= Frederick Follett =

American journalist

Frederick Follett (November 1, 1804 Lincoln, Ontario County, New York - January 18, 1891 New York City) was an American journalist, newspaper editor and politician from New York.

==Life==
He was the son of Frederick Follett (1761–1804) and Giffie Babcock (1771–1845).

In 1819, his brother Oran Follett (member of the New York State Assembly in 1824) founded the Spirit of the Times, a weekly newspaper at Batavia, New York. In 1825, Oran removed to Buffalo, New York, and Frederick took over the paper. In 1826, Frederick married Sarah Sutherland (1806–1860), and they had three sons. In August 1836, he sold the newspaper, and went to Texas to join Sam Houston's army, but the Texas Revolution had ended before he arrived.

From 1840 to 1843, he edited the Batavia Times and Farmers and Mechanics Journal. He was Postmaster of Batavia, NY, from 1843 to 1849. In 1847, he published History of the Press of Western New-York (Rochester NY, 1847, 76 pages).

INFORMATION PROVIDED:
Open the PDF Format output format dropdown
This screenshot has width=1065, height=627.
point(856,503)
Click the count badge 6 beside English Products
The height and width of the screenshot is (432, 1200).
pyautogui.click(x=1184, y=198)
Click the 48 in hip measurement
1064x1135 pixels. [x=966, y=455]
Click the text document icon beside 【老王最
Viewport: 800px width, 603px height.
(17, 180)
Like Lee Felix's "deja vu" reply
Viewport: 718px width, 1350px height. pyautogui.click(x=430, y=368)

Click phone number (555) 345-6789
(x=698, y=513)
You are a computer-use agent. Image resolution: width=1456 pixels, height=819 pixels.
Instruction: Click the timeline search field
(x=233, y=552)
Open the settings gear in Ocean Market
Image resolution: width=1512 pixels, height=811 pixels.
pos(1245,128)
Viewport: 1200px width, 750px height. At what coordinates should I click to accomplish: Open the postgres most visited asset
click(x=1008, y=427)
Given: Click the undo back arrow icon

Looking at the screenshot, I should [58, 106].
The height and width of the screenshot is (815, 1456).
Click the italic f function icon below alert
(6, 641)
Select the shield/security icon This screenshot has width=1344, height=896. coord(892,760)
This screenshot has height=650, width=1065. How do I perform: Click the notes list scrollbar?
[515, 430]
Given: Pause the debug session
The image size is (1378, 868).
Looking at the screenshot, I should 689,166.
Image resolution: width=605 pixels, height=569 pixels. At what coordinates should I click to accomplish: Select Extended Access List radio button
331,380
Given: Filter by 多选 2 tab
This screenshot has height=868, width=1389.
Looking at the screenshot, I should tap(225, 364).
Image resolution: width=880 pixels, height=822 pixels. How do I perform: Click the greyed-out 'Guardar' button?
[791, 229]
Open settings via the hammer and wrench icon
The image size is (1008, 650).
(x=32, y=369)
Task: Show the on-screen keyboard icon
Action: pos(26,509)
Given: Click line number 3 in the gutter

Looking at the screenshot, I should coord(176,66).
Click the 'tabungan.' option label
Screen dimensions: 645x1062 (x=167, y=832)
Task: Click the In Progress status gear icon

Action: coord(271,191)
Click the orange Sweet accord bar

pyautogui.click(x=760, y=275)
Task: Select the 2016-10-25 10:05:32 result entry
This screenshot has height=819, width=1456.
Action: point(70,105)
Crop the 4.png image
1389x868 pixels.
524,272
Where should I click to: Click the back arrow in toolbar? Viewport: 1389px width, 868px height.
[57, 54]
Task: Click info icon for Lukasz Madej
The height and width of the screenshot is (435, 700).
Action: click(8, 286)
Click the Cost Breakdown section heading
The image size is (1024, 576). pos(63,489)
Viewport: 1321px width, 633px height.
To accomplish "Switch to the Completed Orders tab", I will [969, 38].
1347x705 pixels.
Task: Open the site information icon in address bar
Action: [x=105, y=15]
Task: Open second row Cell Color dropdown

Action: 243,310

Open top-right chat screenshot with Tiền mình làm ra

AIM 1:
Answer these questions from the Frederick Follett article:
(a) In what place was Frederick Follett born?
(b) Whom did he marry in 1826?
(c) During which years was he Postmaster of Batavia?
AIM 2: Reproduce word for word the part of the Frederick Follett article that opens with "Frederick Follett (November" and closes with "from New York.".
The records are separate material, unrelated to the Frederick Follett article.

TASK RESPONSE 1:
(a) Lincoln, Ontario County, New York
(b) Sarah Sutherland
(c) From 1843 to 1849

TASK RESPONSE 2:
Frederick Follett (November 1, 1804 Lincoln, Ontario County, New York - January 18, 1891 New York City) was an American journalist, newspaper editor and politician from New York.